Nothing in the records below may change; print them all exactly.

• _Source data_
+===+
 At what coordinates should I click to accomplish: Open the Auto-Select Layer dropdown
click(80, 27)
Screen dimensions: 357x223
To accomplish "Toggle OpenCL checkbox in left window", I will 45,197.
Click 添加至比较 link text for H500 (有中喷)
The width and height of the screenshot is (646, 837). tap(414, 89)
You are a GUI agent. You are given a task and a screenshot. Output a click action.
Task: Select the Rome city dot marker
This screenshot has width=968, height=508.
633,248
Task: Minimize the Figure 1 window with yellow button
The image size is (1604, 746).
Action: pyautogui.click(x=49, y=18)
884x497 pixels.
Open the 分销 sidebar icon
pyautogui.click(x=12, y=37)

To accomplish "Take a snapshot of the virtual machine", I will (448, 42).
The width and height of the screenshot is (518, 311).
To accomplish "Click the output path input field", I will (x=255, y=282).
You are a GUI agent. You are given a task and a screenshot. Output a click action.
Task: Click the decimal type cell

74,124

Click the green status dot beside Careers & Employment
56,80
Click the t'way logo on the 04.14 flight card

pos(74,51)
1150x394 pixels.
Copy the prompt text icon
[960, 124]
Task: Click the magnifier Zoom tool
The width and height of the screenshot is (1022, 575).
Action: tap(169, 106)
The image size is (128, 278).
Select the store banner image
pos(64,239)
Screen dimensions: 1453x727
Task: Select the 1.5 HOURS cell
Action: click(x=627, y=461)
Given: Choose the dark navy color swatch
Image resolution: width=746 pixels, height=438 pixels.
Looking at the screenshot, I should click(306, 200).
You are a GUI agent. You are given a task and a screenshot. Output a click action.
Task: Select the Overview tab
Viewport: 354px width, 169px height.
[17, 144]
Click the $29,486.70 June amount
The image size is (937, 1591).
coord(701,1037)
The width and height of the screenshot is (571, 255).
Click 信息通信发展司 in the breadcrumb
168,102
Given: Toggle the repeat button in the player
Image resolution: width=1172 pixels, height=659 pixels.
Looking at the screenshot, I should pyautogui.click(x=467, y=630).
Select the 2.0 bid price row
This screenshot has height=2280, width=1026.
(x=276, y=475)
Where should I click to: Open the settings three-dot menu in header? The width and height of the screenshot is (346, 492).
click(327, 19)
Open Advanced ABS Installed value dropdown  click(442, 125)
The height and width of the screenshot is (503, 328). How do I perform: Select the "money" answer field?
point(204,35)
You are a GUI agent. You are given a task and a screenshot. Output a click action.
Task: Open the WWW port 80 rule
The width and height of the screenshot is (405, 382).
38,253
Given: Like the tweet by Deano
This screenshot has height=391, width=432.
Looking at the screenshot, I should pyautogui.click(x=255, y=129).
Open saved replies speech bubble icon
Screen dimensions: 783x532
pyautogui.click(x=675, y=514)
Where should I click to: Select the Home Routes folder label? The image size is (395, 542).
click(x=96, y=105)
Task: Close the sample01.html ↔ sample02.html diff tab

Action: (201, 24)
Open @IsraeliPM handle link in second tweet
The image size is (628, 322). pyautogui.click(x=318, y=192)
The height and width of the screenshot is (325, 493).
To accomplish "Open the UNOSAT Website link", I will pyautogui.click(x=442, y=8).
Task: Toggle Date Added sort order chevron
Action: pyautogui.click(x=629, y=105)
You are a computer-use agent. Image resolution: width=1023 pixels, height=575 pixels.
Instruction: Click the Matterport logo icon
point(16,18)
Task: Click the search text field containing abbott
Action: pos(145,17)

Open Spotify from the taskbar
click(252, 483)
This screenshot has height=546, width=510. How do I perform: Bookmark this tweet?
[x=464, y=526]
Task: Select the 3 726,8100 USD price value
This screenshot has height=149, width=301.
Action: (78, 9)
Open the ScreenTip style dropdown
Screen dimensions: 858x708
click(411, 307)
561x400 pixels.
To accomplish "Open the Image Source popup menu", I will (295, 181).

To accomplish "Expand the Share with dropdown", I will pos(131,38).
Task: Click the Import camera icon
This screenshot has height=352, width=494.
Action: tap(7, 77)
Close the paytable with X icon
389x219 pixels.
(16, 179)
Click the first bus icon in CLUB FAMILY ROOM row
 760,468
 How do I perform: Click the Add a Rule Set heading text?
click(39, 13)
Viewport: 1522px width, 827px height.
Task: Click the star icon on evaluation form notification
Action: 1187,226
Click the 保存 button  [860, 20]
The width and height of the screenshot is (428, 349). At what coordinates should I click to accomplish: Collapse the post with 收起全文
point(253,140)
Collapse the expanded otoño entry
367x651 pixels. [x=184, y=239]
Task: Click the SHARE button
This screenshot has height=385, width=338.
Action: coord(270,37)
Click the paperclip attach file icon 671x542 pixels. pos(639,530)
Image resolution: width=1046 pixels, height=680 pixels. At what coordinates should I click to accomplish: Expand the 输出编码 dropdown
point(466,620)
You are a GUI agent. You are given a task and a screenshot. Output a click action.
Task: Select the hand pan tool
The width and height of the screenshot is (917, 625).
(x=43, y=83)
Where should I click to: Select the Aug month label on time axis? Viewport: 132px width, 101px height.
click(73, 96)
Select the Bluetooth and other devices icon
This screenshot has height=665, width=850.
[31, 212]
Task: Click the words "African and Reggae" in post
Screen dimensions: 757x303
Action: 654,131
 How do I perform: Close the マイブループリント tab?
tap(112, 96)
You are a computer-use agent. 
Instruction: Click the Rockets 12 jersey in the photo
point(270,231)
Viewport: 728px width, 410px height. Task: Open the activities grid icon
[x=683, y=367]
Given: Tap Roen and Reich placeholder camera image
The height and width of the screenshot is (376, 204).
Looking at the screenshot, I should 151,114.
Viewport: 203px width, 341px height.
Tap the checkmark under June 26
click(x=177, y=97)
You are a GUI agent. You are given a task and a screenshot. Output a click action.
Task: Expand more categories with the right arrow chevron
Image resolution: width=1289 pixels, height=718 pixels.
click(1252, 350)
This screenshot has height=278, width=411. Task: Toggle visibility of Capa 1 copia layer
+===+
• _Solution_
 At what coordinates should I click to accomplish: Open the Auto-Select Layer dropdown
click(80, 27)
Screen dimensions: 357x223
To accomplish "Toggle OpenCL checkbox in left window", I will 45,197.
Click 添加至比较 link text for H500 (有中喷)
The width and height of the screenshot is (646, 837). tap(414, 89)
You are a GUI agent. You are given a task and a screenshot. Output a click action.
Task: Select the Rome city dot marker
This screenshot has width=968, height=508.
633,248
Task: Minimize the Figure 1 window with yellow button
The image size is (1604, 746).
Action: pyautogui.click(x=49, y=18)
884x497 pixels.
Open the 分销 sidebar icon
pyautogui.click(x=12, y=37)

To accomplish "Take a snapshot of the virtual machine", I will (448, 42).
The width and height of the screenshot is (518, 311).
To accomplish "Click the output path input field", I will (x=255, y=282).
You are a GUI agent. You are given a task and a screenshot. Output a click action.
Task: Click the decimal type cell

74,124

Click the green status dot beside Careers & Employment
56,80
Click the t'way logo on the 04.14 flight card

pos(74,51)
1150x394 pixels.
Copy the prompt text icon
[960, 124]
Task: Click the magnifier Zoom tool
The width and height of the screenshot is (1022, 575).
Action: tap(169, 106)
The image size is (128, 278).
Select the store banner image
pos(64,239)
Screen dimensions: 1453x727
Task: Select the 1.5 HOURS cell
Action: click(x=627, y=461)
Given: Choose the dark navy color swatch
Image resolution: width=746 pixels, height=438 pixels.
Looking at the screenshot, I should click(306, 200).
You are a GUI agent. You are given a task and a screenshot. Output a click action.
Task: Select the Overview tab
Viewport: 354px width, 169px height.
[17, 144]
Click the $29,486.70 June amount
The image size is (937, 1591).
coord(701,1037)
The width and height of the screenshot is (571, 255).
Click 信息通信发展司 in the breadcrumb
168,102
Given: Toggle the repeat button in the player
Image resolution: width=1172 pixels, height=659 pixels.
Looking at the screenshot, I should pyautogui.click(x=467, y=630).
Select the 2.0 bid price row
This screenshot has height=2280, width=1026.
(x=276, y=475)
Where should I click to: Open the settings three-dot menu in header? The width and height of the screenshot is (346, 492).
click(327, 19)
Open Advanced ABS Installed value dropdown  click(442, 125)
The height and width of the screenshot is (503, 328). How do I perform: Select the "money" answer field?
point(204,35)
You are a GUI agent. You are given a task and a screenshot. Output a click action.
Task: Open the WWW port 80 rule
The width and height of the screenshot is (405, 382).
38,253
Given: Like the tweet by Deano
This screenshot has height=391, width=432.
Looking at the screenshot, I should pyautogui.click(x=255, y=129).
Open saved replies speech bubble icon
Screen dimensions: 783x532
pyautogui.click(x=675, y=514)
Where should I click to: Select the Home Routes folder label? The image size is (395, 542).
click(x=96, y=105)
Task: Close the sample01.html ↔ sample02.html diff tab

Action: (201, 24)
Open @IsraeliPM handle link in second tweet
The image size is (628, 322). pyautogui.click(x=318, y=192)
The height and width of the screenshot is (325, 493).
To accomplish "Open the UNOSAT Website link", I will pyautogui.click(x=442, y=8).
Task: Toggle Date Added sort order chevron
Action: pyautogui.click(x=629, y=105)
You are a computer-use agent. Image resolution: width=1023 pixels, height=575 pixels.
Instruction: Click the Matterport logo icon
point(16,18)
Task: Click the search text field containing abbott
Action: pos(145,17)

Open Spotify from the taskbar
click(252, 483)
This screenshot has height=546, width=510. How do I perform: Bookmark this tweet?
[x=464, y=526]
Task: Select the 3 726,8100 USD price value
This screenshot has height=149, width=301.
Action: (78, 9)
Open the ScreenTip style dropdown
Screen dimensions: 858x708
click(411, 307)
561x400 pixels.
To accomplish "Open the Image Source popup menu", I will (295, 181).

To accomplish "Expand the Share with dropdown", I will pos(131,38).
Task: Click the Import camera icon
This screenshot has height=352, width=494.
Action: tap(7, 77)
Close the paytable with X icon
389x219 pixels.
(16, 179)
Click the first bus icon in CLUB FAMILY ROOM row
 760,468
 How do I perform: Click the Add a Rule Set heading text?
click(39, 13)
Viewport: 1522px width, 827px height.
Task: Click the star icon on evaluation form notification
Action: 1187,226
Click the 保存 button  [860, 20]
The width and height of the screenshot is (428, 349). At what coordinates should I click to accomplish: Collapse the post with 收起全文
point(253,140)
Collapse the expanded otoño entry
367x651 pixels. [x=184, y=239]
Task: Click the SHARE button
This screenshot has height=385, width=338.
Action: coord(270,37)
Click the paperclip attach file icon 671x542 pixels. pos(639,530)
Image resolution: width=1046 pixels, height=680 pixels. At what coordinates should I click to accomplish: Expand the 输出编码 dropdown
point(466,620)
You are a GUI agent. You are given a task and a screenshot. Output a click action.
Task: Select the hand pan tool
The width and height of the screenshot is (917, 625).
(x=43, y=83)
Where should I click to: Select the Aug month label on time axis? Viewport: 132px width, 101px height.
click(73, 96)
Select the Bluetooth and other devices icon
This screenshot has height=665, width=850.
[31, 212]
Task: Click the words "African and Reggae" in post
Screen dimensions: 757x303
Action: 654,131
 How do I perform: Close the マイブループリント tab?
tap(112, 96)
You are a computer-use agent. 
Instruction: Click the Rockets 12 jersey in the photo
point(270,231)
Viewport: 728px width, 410px height. Task: Open the activities grid icon
[x=683, y=367]
Given: Tap Roen and Reich placeholder camera image
The height and width of the screenshot is (376, 204).
Looking at the screenshot, I should 151,114.
Viewport: 203px width, 341px height.
Tap the checkmark under June 26
click(x=177, y=97)
You are a GUI agent. You are given a task and a screenshot. Output a click action.
Task: Expand more categories with the right arrow chevron
Image resolution: width=1289 pixels, height=718 pixels.
click(1252, 350)
This screenshot has height=278, width=411. Task: Toggle visibility of Capa 1 copia layer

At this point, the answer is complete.